Überzeugend wirkte auch hier die Architektur des Buchbindereigebäudes. Abteilungen und Bereiche im Gebäude sind gut funktional organisiert und angeordnet. Im Erdgeschoss befinden sich neben Wareneingangslager und Versorgungs- bzw. Entsorgungseinrichtungen, digitale Drucksysteme und Werkstätten für den Sortimentsbereich. Im Obergeschoss befindet sich die industrielle Fertigung, ausgeleuchtet mit viel natürlichem Tageslicht, zum Teil auch durch Oberlichter in der Deckenkonstruktion. Die Maschinenausstattung ist aktuell und vielfältig, auch was die Anzahl der Maschinenhersteller betrifft. Einzelne Maschinenkonfigurationen sind variabel gehalten und können je nach Produktionsanforderungen passend angeordnet werden. Das große Thema aller Buchbindereien, als Letzte der Fertigungsstrecke im Reklamationsfall oftmals erster Ansprechpartner sein zu müssen, beantwortet die Buchbinderei Burkhard sehr pragmatisch.
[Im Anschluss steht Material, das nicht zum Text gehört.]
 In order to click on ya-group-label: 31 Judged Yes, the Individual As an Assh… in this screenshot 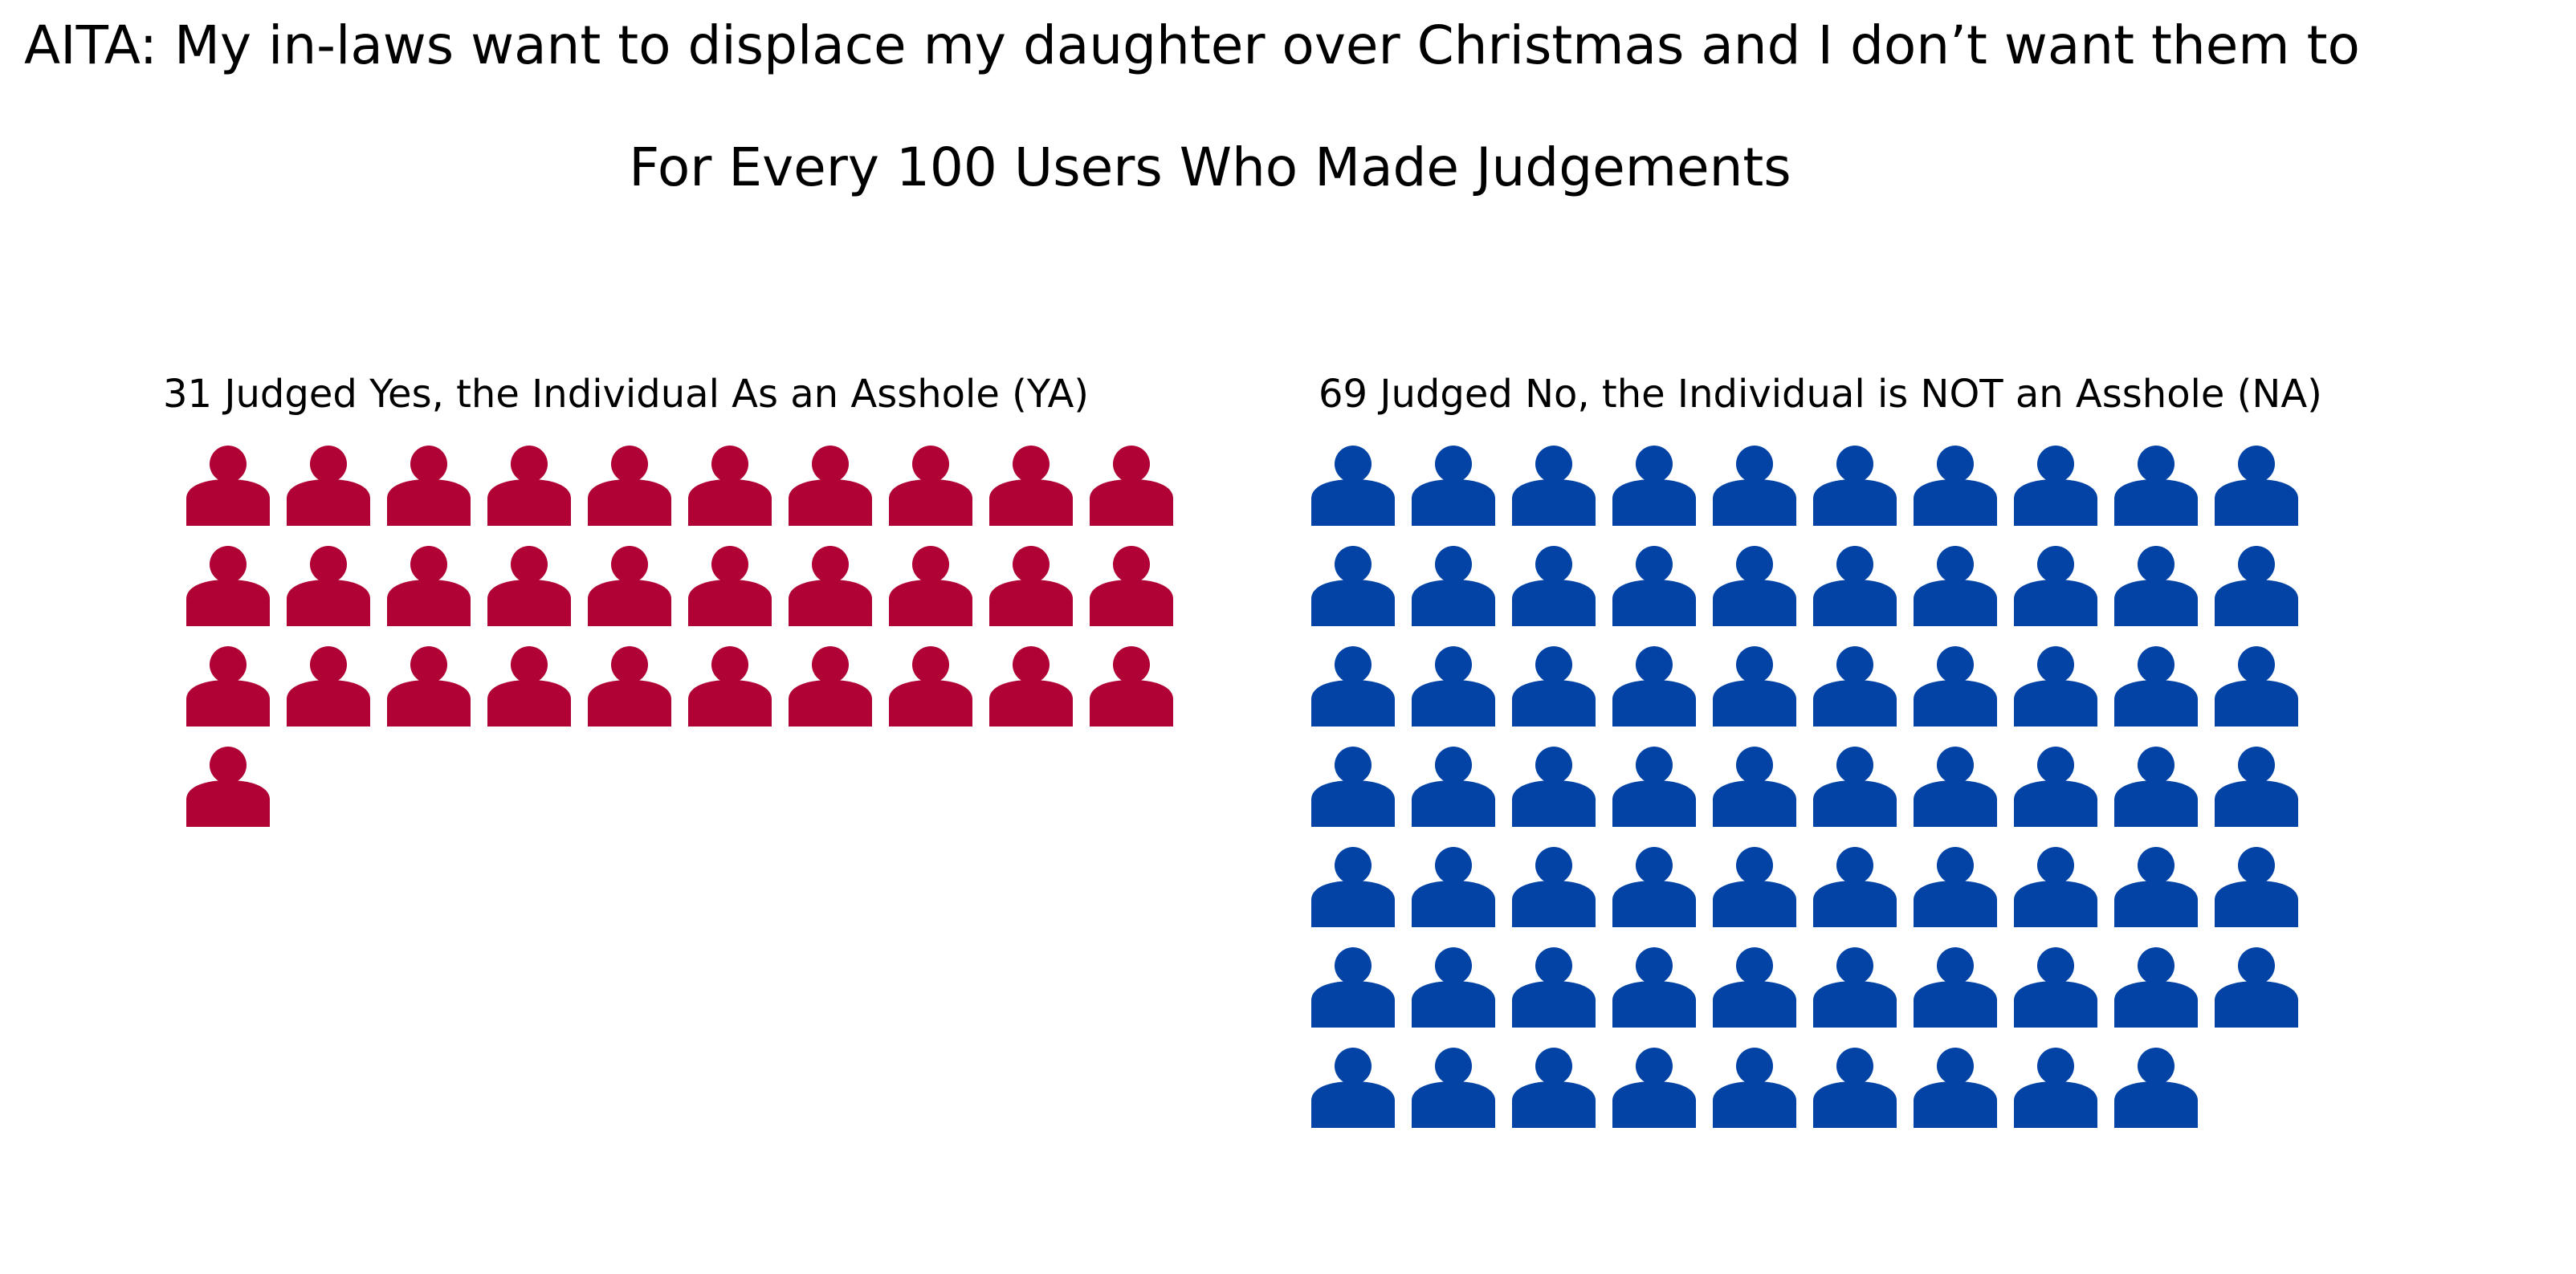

Die Antwort besteht aus einer systematischen Musterabteilung im Foyer, in der kreative Ideen als buchbinderische Produkte ausliegen. Zudem hält der Internetauftritt von bubu anschauliches Informationsmaterial bereit und kann so die NutzerInnen virtuell in die Buchproduktion einbinden. Die Besichtigung und das Gespräch mit Hans Burkhard waren ein besonderes Erlebnis des diesjährigen „Workshops Druckverarbeitung“ in der Schweiz. Mehr unter: http://www.bubu.ch/
Beim abschließendem Mittagsessen waren sich alle TeilnehmerInnen einig darüber, dass die Reihe von gelungenen Workshops der Weiterverarbeitung auch in der Schweiz fortgesetzt werden soll.